著書やこのコラムで私が家庭菜園に夢中なことが社外にも広まったためか、農業についての意見を聞かれることが増えてきた。だが私の作る野菜や果物は自分と家族のためで、天候や連作障害などで不作でも大きな問題ではない。所詮家庭菜園では米や小麦などの主食は作れず、どんなに頑張っても自給自足からは程遠いのが現実である。

カジノ経済に規制を

先日、日本の米価が過去最低になり、多くの農家が困っているという話を聞いた。製造業でモノの価格が下がるのは、人々が必要とする以上に企業がモノを生産するからである。その理屈からすると農家の過剰作付けが原因といえるかもしれないが、食料、とくに日本人の主食である米をこれと同じに論じるべきではない。

日本の長い歴史をみても、米は命を支える食料の一つとして実質貨幣的な役割を果たした時期もあった。それなのに民主党政権は農家のために米価を支える買い入れはしないとし、そればかりか日本は外国から年間77万トンも米を輸入している。

私は基本的に自由貿易には反対であり、とくに農産物については国家政策として保護をするべきだと思っている。石油が減耗し、世界的にもグローバルからローカルへと、地産地消の動きが注目されている今こそ農作物の自由化を見直す時期であり、それには政府の介入が不可欠である。なぜなら今や食料が、金融海賊の投機の対象となっているからだ。

その転換期は1991年、ゴールドマン・サックスが小麦をすばらしい投機対象に変えた時だった。もともと農業はウォール街の投資対象ではなかった。ウォール街を儲けさせるのは小麦やパンといったリアルなものではなく、リスクや債務の証券化など、概念的なものだったからだ。

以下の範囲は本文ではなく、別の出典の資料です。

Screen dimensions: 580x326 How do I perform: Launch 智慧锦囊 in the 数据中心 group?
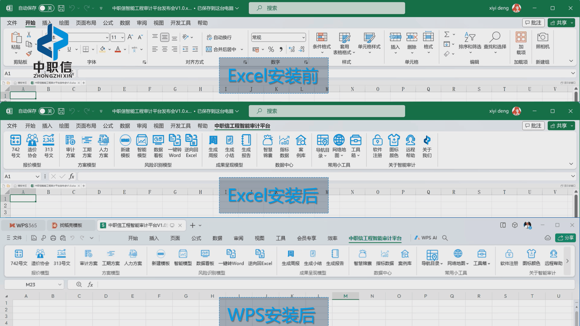tap(268, 146)
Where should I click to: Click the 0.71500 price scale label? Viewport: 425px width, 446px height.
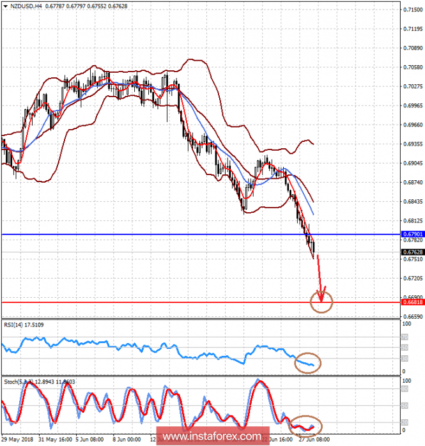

1991年、ゴールドマン・サックスは小麦、コーヒー、畜産物などいくつかの農作物を選び、それぞれの投資価値を計って混ぜ合わせ、「コモディティ・インデックス」というものを作りだした。これによって地球上に住む数十億人の食料である小麦やとうもろこしが金融投資商品となったのである。このインデックスに多くの人がお金を投じれば投じるほど、インデックスは値上がりする。投資家にとってこれほど嬉しいことはないが、問題は小麦の値段も上がり、ひいては食卓に上るパンの価格も上がるということだ。

2008年にはこの投機熱によって世界の食料価格が不安定となり、10億人以上の人が飢餓に直面し、日本でもさまざまな食品の価格が高騰した。現在は小麦価格は一時より下がったものの、あらゆるバブルがそうであるようにいつ再発するかは誰もわからない。しかし必ず繰り返すということだけは確かである。

命の糧である食べ物を投機の対象にした金融商品を必要としているのは誰か。それを売って儲けたい金融機関以外には考えられない。少なくとも、高騰する小麦価格にわくわくするのは一握りの投機家だけだ。このようなばかげた投機が実体経済と人々の生活を破壊する前に、政府はこの狂ったカジノ経済を規制しなければいけない。